Consigne:
D'après le texte à lire, quel pays fournit 45 % du marché mondial des grenouilles ?
==== Texte à lire
Transport maritime : la mondialisation sur les océans
Spécialité culinaire française, la cuisse de grenouille représente un enjeu écologique important : chaque année, près d’un milliard de batraciens sont exportés dans le monde. Les prélèvements dans la nature étant interdits en Europe, la raniculture se développe ; une solution qui fait pourtant apparaître d’autres problèmes.
Sur la période 1996-2006, la France, la Belgique et les États-unis sont les plus gros importateurs de grenouilles, les Français consommant 3 500 tonnes de cuisses par an. Les producteurs se concentrent surtout en Asie, l’indonésie approvisionnant 45 % du marché mondial (cf. document). Estimé à 40 millions de dollars, ce dernier reste marginal alors que ses conséquences sont désastreuses pour la biodiversité.
========
==== Données fournies
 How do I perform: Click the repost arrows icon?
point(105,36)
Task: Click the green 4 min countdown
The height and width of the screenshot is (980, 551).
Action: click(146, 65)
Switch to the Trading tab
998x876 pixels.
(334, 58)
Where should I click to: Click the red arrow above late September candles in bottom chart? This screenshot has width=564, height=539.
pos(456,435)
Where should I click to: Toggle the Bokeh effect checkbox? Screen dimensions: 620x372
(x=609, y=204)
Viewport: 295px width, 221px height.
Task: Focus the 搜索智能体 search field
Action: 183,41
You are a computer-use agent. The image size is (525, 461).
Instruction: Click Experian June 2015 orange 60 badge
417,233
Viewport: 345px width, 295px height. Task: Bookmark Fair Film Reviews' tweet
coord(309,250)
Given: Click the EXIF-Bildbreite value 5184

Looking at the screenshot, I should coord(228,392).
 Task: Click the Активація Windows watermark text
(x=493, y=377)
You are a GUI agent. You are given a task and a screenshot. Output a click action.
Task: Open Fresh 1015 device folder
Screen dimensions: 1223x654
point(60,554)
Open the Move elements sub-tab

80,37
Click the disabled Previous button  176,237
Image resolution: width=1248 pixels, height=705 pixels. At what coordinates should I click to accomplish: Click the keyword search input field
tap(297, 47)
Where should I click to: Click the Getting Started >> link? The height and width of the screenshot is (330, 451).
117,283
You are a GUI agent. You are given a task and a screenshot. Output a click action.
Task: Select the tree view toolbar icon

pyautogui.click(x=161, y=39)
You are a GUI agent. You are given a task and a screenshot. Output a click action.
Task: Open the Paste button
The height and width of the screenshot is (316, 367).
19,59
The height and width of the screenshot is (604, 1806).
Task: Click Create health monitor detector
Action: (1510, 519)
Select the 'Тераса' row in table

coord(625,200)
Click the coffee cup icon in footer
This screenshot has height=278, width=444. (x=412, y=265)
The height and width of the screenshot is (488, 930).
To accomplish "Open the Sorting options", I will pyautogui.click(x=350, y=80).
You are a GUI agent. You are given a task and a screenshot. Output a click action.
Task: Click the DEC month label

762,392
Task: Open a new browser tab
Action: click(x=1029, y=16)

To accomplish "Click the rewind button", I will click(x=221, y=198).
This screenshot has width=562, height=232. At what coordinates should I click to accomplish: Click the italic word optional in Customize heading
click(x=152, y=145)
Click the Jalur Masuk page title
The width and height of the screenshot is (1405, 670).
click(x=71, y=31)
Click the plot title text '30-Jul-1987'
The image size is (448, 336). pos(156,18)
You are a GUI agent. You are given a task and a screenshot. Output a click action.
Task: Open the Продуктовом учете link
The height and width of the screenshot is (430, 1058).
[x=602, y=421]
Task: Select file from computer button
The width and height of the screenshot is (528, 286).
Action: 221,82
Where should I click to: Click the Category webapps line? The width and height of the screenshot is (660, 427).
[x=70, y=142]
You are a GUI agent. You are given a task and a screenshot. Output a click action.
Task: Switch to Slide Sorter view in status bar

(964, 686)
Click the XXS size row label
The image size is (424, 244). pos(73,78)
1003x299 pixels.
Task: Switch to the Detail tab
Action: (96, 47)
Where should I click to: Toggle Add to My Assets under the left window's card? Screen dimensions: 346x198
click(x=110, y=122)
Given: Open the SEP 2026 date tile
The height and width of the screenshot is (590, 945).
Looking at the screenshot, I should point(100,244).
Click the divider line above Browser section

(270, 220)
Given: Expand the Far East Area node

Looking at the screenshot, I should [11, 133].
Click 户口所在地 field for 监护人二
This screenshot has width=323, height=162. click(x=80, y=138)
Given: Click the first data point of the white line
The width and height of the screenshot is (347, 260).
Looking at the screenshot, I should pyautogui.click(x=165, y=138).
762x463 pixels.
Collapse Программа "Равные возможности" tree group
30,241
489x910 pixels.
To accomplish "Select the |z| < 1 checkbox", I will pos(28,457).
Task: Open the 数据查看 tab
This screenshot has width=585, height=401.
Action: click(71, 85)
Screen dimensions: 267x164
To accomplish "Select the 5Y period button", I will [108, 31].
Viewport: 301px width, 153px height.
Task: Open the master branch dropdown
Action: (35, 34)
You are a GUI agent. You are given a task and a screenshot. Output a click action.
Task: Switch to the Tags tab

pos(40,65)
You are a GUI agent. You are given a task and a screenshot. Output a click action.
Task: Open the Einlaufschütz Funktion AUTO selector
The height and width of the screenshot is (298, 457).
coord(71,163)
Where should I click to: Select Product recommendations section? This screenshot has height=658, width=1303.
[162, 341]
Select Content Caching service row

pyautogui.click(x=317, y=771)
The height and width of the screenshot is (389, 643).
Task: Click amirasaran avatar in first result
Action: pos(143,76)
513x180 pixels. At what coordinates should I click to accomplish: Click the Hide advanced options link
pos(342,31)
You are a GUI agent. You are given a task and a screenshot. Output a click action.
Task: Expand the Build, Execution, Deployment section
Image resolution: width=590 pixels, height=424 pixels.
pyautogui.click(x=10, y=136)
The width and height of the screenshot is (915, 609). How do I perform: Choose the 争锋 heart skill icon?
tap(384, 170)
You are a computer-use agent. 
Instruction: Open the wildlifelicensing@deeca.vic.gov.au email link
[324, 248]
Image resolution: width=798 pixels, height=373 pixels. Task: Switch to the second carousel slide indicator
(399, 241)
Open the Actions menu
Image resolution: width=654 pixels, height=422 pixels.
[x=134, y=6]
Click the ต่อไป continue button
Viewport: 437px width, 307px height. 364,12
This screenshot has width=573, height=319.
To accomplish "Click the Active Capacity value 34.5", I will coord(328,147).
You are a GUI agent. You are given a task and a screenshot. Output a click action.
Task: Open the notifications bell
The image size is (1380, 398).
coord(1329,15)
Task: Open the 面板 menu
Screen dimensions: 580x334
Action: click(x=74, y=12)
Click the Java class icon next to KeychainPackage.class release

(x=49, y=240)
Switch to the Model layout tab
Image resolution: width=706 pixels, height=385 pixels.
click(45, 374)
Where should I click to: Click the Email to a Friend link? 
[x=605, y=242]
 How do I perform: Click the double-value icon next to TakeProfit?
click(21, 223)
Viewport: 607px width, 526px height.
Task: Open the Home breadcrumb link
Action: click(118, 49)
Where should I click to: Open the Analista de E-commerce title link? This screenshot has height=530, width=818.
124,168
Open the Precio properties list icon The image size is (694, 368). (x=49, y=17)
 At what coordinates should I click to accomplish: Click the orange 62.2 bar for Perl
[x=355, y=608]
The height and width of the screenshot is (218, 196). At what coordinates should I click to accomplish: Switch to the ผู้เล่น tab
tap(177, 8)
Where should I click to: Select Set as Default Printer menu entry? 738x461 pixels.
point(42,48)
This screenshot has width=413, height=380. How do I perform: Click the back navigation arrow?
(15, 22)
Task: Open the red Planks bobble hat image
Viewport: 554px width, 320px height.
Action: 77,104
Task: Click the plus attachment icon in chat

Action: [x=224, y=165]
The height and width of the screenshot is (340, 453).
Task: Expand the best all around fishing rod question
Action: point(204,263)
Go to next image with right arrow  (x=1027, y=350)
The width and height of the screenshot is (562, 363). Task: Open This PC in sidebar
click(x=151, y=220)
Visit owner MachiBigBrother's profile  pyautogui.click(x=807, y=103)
========
Résultat:
L'Indonésie.